Book cover of Margaret Atwood's book Cat's Eye - a green cover with an image of two young girls, one whispering in the other's ear

Girls Don’t Always Support Girls: Female Cruelty in Atwood Novels

Margaret Atwood is widely regarded as an emblem of literary feminism, particularly surrounding her dystopian novel The Handmaid’s Tale, critiquing the marginalisation of women and exposing prevailing contemporary issues surrounding gender inequality. However, whilst Atwood’s dominant themes often centre around the exploration of female suffering in her novels, the following texts portray their traumas as primarily resulting from the actions of other women as opposed to men. In Cat’s Eye and The Robber Bride, for example, despite the undeniable afflictions of male violence on the female characters who serve to instigate their torment, what damages them most is their abusive friendships they have cultivated with women. Indeed, the fact that both novels’ primary antagonists begin their character arc as a young girl who nevertheless inflicts extreme pain and trauma upon her female friends suggests an instinctual capacity for ruthlessness, directly contradicting the stereotypical portrayal of girls as “sugar and spice and everything nice.” This emotional abuse is portrayed as even more powerful when considering how neither Cordelia in Cat’s Eye nor Zenia in The Robber Bride physically harm their victims, who instead internalise this psychological violence as their own. 

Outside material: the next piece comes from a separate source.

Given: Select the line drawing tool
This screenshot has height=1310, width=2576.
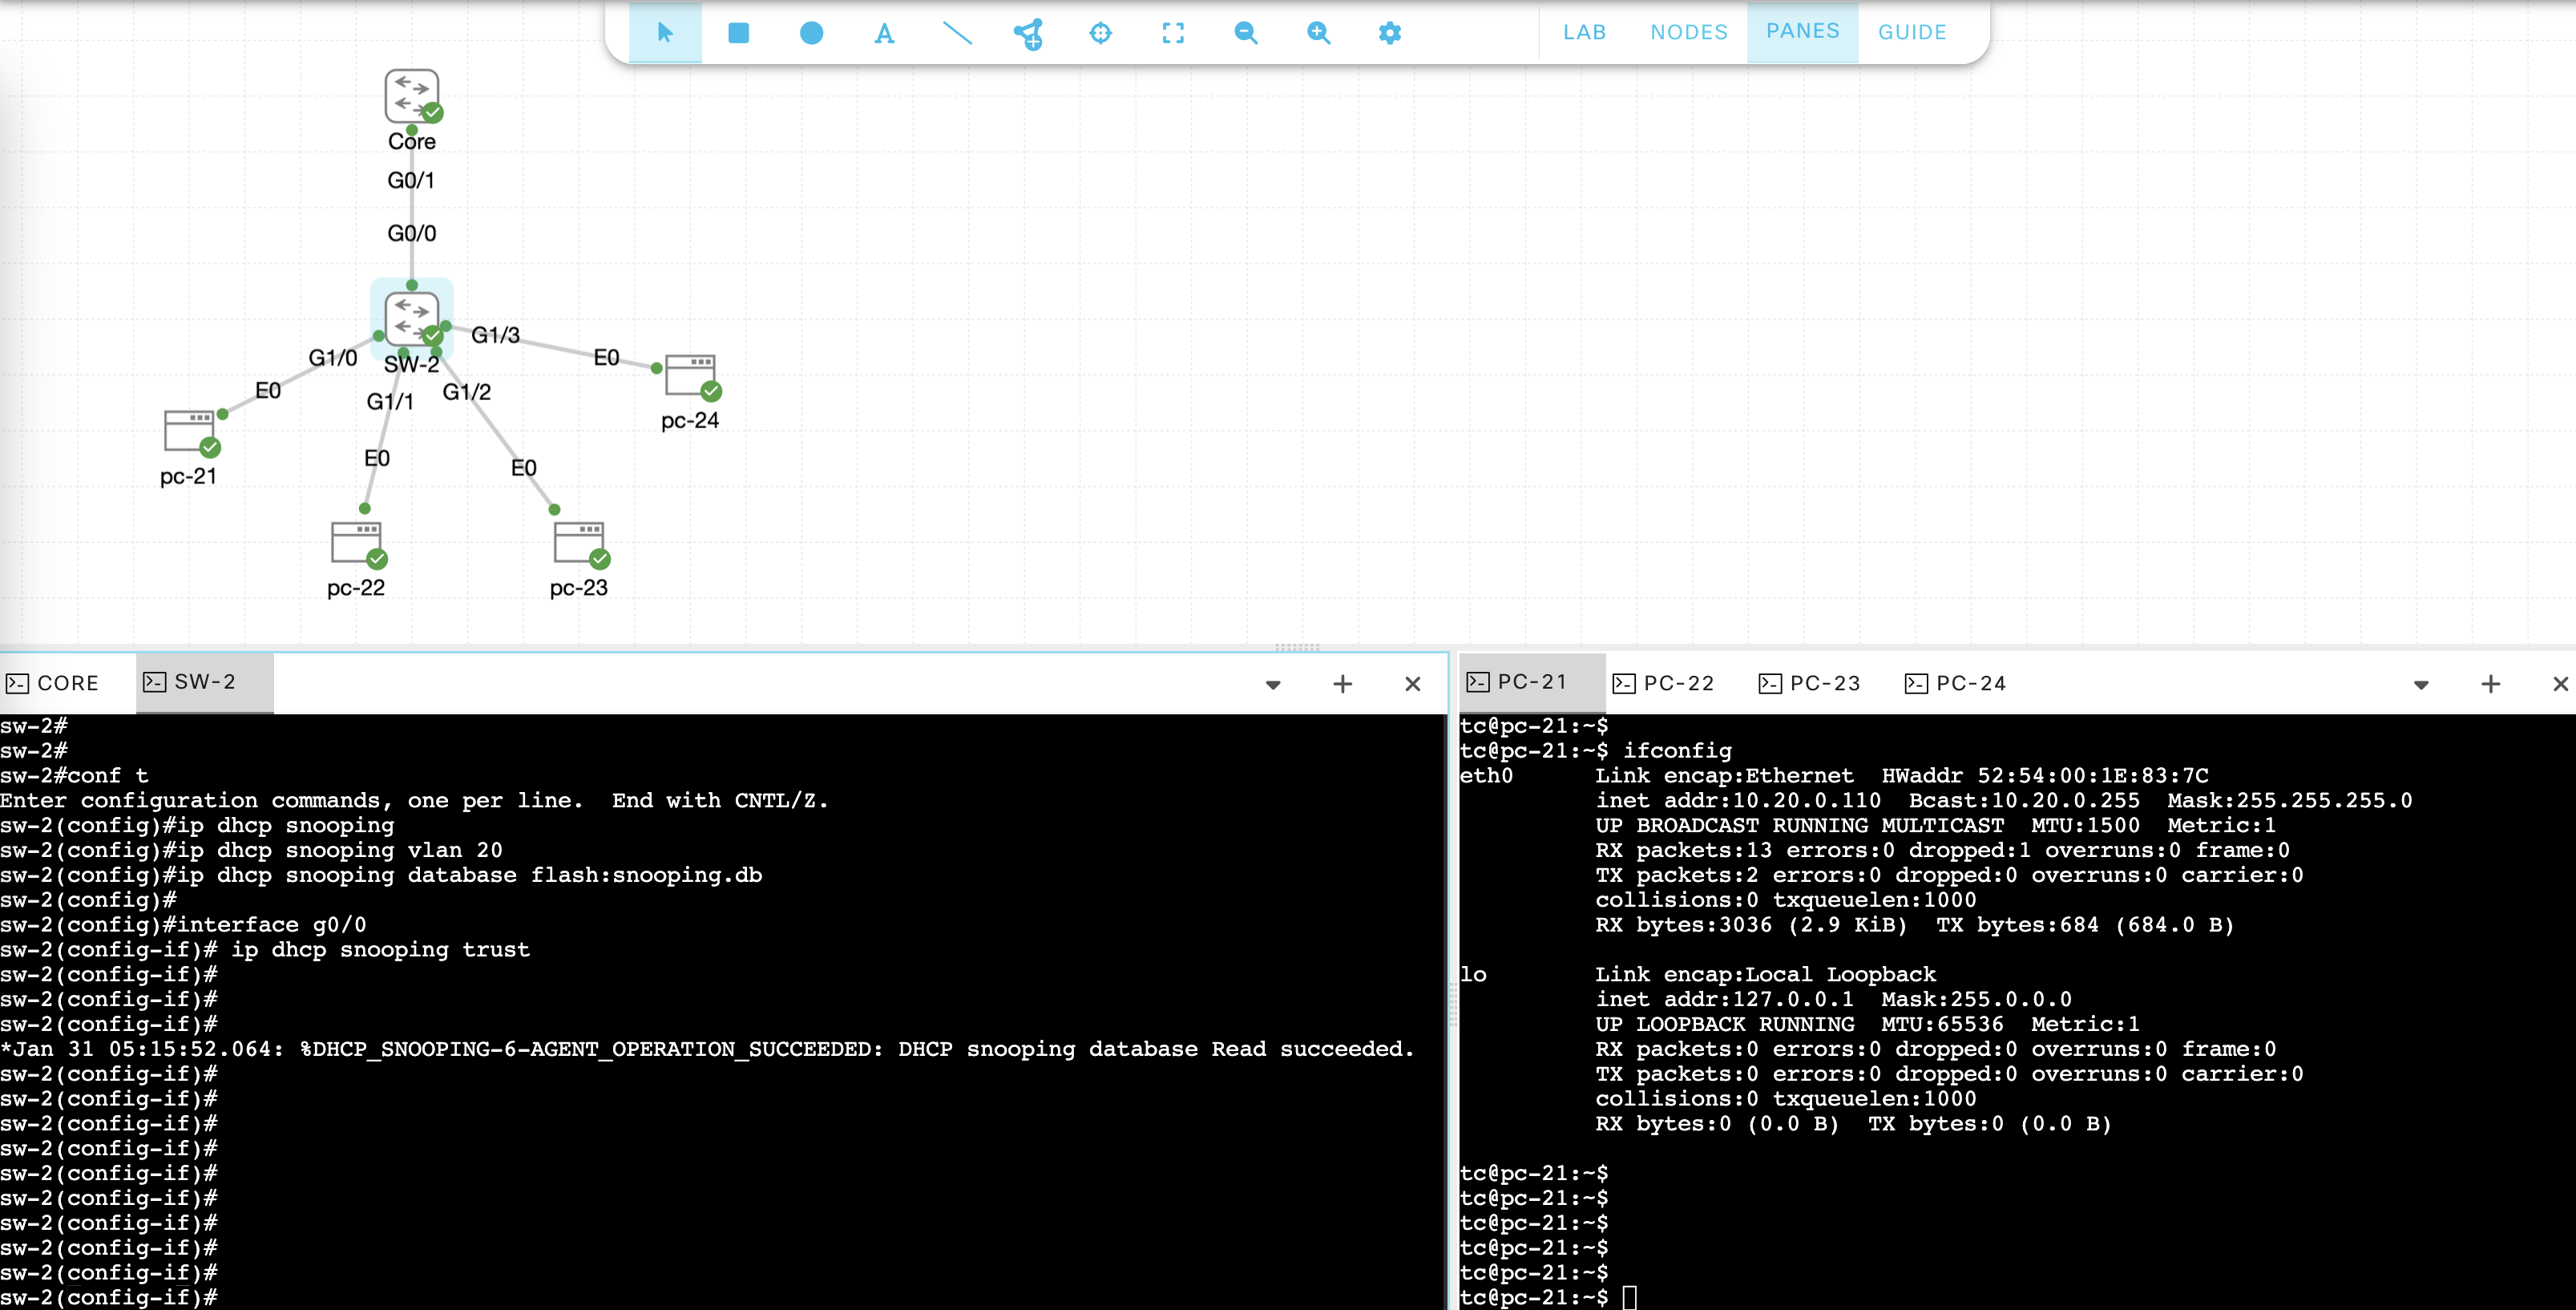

Whilst in Cat’s Eye, Elaine is driven to such emotional turmoil that she begins to “bite her fingers” in response to Cordelia’s bullying, later into adulthood in The Robber Bride, Tony becomes a recluse after Zenia seduces her husband West into leaving her, drastically impacting her physical and mental health. What is also interesting is that Tony places the blame of her abandonment not on her husband, who she depicts as “pitiful”, but instead pins her pain solely on Zenia for taking advantage of his weakness, therefore granting her ultimate control rather than the “natural” assumption that this authority would be attributed to a man. Through this focus on the extent of female cruelty, a topic rarely explored in literature, Atwood unconventionally emphasises the power of women by conveying female violence as a more impactful force than that of men. Rather than portraying women as the victims of male aggression, Atwood thus imbues her female characters with a nuanced complexity that enables them to inflict even greater emotional and physical turmoil on their victims, cultivating a subtler form of female empowerment by exploring how both men and women can use their power to subjugate others.